§ **ENTRIES SUPPLIED**
# # # # # # #

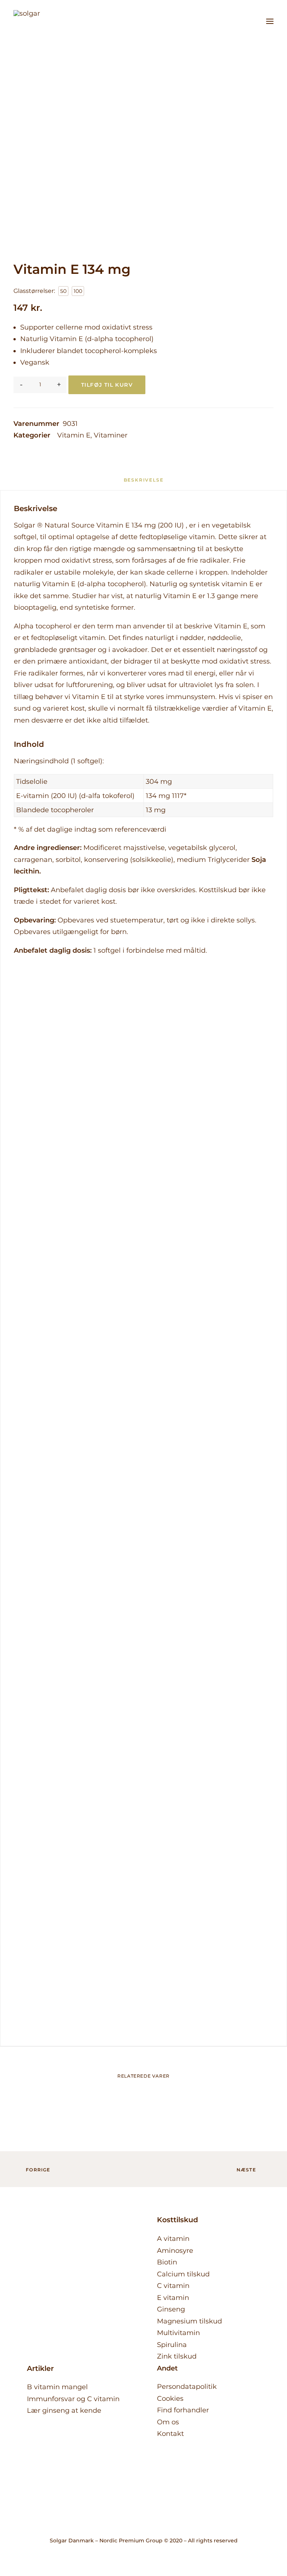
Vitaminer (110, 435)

# # # # # # #

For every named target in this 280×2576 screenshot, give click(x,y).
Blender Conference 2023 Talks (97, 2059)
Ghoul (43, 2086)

# # # # # # #

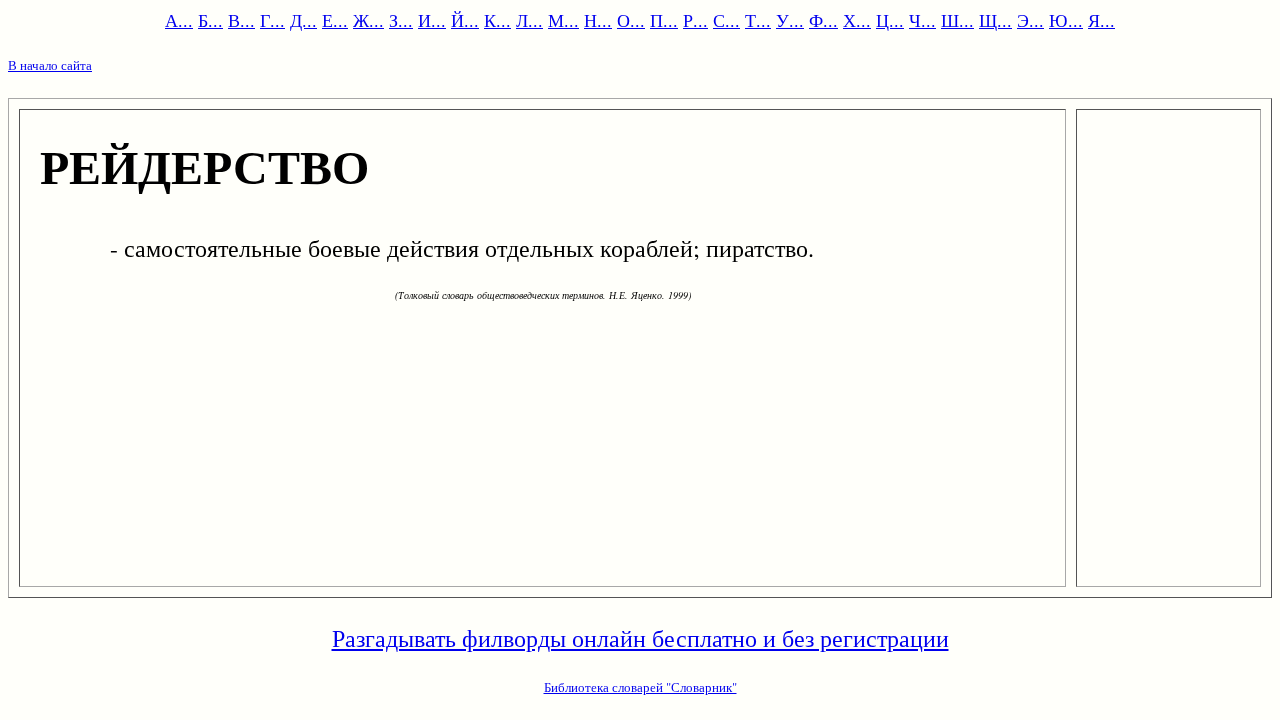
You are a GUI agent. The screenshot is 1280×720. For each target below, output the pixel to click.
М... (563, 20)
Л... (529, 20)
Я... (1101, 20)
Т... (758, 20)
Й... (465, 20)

# # # # # # #

§ **WORK INSTRUCTION**
Using the listing above, return word for word each line from the one that has "You are a GUI" through the one that has "Й... (465, 20)", and no line outside that range.

§ **YOUR SOLUTION**
You are a GUI agent. The screenshot is 1280×720. For each target below, output the pixel to click.
М... (563, 20)
Л... (529, 20)
Я... (1101, 20)
Т... (758, 20)
Й... (465, 20)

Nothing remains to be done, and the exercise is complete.